Online ad spending surges
Internet display ad spending jumped 17% in the first quarter while total ad spending fell. No wonder Google stock's at a record high.
NEW YORK (CNNMoney.com) -- Online advertising is once again the brightest spot in an otherwise moribund advertising market, according to first-quarter figures reported by two prominent media research firms.
TNS Media Intelligence said Tuesday that spending on online display advertising - which does not include search - jumped 16.7 percent in the first quarter from a year ago to $2.7 billion. By way of comparison, overall ad spending fell 0.7 percent.
Traditional media categories took it on the chin. Ad spending on television and radio dipped more than 2 percent while newspaper ad spending dropped nearly 5 percent, TNS said.
And on Wednesday, the Interactive Advertising Bureau in conjunction with PricewaterhouseCoopers reported that overall Internet ad spending soared 26 percent in the first quarter to a record $4.9 billion.
Not surprisingly then, the surge in Internet ad spending has boosted the fortunes of the leading pure play online media firms. Shares of Google (Charts, Fortune 500), the world's top search engine, have gained nearly 13 percent this year. What's more, Google's stock hit a new all-time high on Tuesday.
Google has benefited more from the explosion in keyword search advertising but is also seeking to bulk up in so-called display and rich media advertising, which includes banners and other graphical ads as well as video.
Along those lines, Google acquired online video leader YouTube last year and announced in April that it's buying DoubleClick, an online ad placement company that specializes in display advertising.
Google rival Yahoo!, (Charts, Fortune 500) widely acknowledged as the leader in display advertising, has seen its stock rise in tandem with the growth in online ad spending. Shares of Yahoo have gained 11 percent this year.
Clayton Moran, an analyst with Stanford Group, said he expects overall online ad spending to increase 25 percent this year. This should bode well for Google and Yahoo, he said, as well as two smaller publicly traded online advertising firms, ValueClick and Marchex.
ValueClick's stock has surged more than 35 percent this year, partly due to hopes that it will be the next online ad network company to be taken over. Shares of Marchex, which is focusing on local advertising and has scooped up many Web domain names, have gained 13 percent this year.
Marianne Wolk, an analyst with Susquehanna Financial Group, said search advertising should continue to grow at robust pace and that the healthy gains in display advertising signal a new wave of growth in that segment.

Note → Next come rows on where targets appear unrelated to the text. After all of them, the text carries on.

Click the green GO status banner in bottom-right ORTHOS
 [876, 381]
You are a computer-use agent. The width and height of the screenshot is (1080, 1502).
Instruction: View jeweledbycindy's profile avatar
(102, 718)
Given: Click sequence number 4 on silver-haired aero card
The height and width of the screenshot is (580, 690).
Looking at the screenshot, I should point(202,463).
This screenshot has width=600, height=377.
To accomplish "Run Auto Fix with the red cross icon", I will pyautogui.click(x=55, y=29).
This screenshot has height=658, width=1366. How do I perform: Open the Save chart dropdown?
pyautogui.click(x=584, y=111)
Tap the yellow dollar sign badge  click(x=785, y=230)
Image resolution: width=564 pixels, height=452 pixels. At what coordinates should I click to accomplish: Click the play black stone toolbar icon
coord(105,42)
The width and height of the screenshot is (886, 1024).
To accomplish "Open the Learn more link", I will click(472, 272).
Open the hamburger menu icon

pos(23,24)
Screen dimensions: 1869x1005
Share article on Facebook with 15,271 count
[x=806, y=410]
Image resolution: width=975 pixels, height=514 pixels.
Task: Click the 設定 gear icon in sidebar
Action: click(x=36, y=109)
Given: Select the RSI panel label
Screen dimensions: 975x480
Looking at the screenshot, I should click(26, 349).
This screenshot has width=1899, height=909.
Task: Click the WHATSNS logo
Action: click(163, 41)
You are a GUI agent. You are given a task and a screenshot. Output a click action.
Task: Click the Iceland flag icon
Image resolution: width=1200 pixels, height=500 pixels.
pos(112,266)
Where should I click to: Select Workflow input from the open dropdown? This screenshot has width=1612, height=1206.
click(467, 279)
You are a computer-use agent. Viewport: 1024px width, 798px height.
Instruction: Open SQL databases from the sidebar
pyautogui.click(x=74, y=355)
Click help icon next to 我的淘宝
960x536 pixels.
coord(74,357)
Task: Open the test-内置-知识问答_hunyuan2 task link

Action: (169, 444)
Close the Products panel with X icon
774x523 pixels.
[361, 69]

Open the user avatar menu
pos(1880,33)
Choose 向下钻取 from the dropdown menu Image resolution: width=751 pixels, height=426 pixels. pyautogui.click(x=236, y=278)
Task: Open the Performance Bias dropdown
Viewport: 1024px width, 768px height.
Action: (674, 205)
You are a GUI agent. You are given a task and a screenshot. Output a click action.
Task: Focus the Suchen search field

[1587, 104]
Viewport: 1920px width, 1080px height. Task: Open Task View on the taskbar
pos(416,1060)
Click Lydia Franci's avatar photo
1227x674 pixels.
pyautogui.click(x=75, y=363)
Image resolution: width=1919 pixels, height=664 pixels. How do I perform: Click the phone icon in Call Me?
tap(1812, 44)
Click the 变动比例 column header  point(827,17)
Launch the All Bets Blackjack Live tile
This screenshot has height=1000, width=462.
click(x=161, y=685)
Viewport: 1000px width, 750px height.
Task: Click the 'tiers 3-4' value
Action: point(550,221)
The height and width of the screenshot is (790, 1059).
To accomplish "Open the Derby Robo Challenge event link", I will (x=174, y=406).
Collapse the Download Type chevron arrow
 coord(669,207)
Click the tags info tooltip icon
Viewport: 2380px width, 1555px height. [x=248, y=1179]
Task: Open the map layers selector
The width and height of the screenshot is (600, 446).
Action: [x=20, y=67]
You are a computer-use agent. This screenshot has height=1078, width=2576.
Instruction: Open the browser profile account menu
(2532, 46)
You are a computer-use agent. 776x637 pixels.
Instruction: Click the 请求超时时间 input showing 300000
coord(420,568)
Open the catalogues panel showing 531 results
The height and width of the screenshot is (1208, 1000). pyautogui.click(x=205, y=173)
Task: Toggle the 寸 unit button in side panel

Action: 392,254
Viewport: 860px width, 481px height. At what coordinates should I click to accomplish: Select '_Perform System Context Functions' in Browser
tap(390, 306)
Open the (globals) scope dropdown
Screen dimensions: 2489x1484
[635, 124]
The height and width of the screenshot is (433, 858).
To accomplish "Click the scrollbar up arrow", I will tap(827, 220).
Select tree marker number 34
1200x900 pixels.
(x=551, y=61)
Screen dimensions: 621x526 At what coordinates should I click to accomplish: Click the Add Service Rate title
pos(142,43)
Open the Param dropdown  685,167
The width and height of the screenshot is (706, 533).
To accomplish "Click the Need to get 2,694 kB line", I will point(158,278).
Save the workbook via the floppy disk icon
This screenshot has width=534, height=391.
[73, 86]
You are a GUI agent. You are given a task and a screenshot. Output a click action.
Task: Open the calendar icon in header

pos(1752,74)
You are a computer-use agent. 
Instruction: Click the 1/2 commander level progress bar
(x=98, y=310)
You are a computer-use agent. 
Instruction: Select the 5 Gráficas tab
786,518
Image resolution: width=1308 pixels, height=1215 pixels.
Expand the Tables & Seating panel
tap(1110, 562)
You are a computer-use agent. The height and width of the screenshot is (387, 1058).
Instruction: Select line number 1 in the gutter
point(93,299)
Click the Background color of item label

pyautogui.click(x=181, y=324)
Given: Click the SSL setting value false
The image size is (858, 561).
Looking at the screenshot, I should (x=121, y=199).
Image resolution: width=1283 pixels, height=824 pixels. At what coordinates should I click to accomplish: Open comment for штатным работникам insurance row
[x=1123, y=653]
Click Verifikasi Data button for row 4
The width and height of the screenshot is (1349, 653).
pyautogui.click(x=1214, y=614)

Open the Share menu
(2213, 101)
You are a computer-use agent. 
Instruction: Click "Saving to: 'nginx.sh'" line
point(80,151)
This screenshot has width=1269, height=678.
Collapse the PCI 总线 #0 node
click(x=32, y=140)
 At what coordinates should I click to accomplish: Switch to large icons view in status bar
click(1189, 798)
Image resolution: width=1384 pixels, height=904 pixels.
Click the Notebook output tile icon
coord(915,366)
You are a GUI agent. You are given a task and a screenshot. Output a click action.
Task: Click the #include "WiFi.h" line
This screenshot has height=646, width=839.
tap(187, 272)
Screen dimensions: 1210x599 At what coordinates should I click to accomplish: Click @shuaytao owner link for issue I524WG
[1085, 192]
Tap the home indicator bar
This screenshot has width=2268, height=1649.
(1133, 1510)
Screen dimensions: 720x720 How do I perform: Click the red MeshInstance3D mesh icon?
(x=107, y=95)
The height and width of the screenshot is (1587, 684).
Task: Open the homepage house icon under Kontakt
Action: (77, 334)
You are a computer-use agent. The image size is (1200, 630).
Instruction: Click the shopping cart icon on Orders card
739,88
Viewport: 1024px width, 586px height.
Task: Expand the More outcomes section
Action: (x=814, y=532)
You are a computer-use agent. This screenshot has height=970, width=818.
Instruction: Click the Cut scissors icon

"Display should do better than it has been and the big reason is that we are seeing the advent of video ads online. This could be a very big market," Wolk said, adding that she expects Google to generate about $300 million in sales from video advertising in 2008. She thinks overall online video ad revenue could hit $1 billion next year.
As more and more viewers, listeners and readers migrate online, advertisers are following suit. As such, traditional media firms News Corp (Charts, Fortune 500)., Walt Disney (Charts, Fortune 500), CBS (Charts, Fortune 500), Viacom (Charts, Fortune 500) and Time Warner (Charts, Fortune 500), which is the parent company of CNNMoney.com, are also all bulking up their presence on the Internet.
In addition, companies ranging from online marketing firms like aQuantive and 24/7 Real Media to Internet content companies Last.fm, Feedburner and Photobucket have all been scooped up by large publicly traded firms in what has become a dot.com merger feeding frenzy in the past month.
Stanford Group's Moran said he expects more deals ahead since it will probably be easier for the "old" media firms to acquire, rather than build, a bigger foothold on the Web.
"The traditional media companies are definitely behind Google right now and I don't think they will be able to grow at the same rate as Google. So they will look to buy their way into digital media more and more in the future," Moran said.
Analysts quoted in this story do not own shares of the companies mentioned in this story and their firms have not performed investment banking with the companies.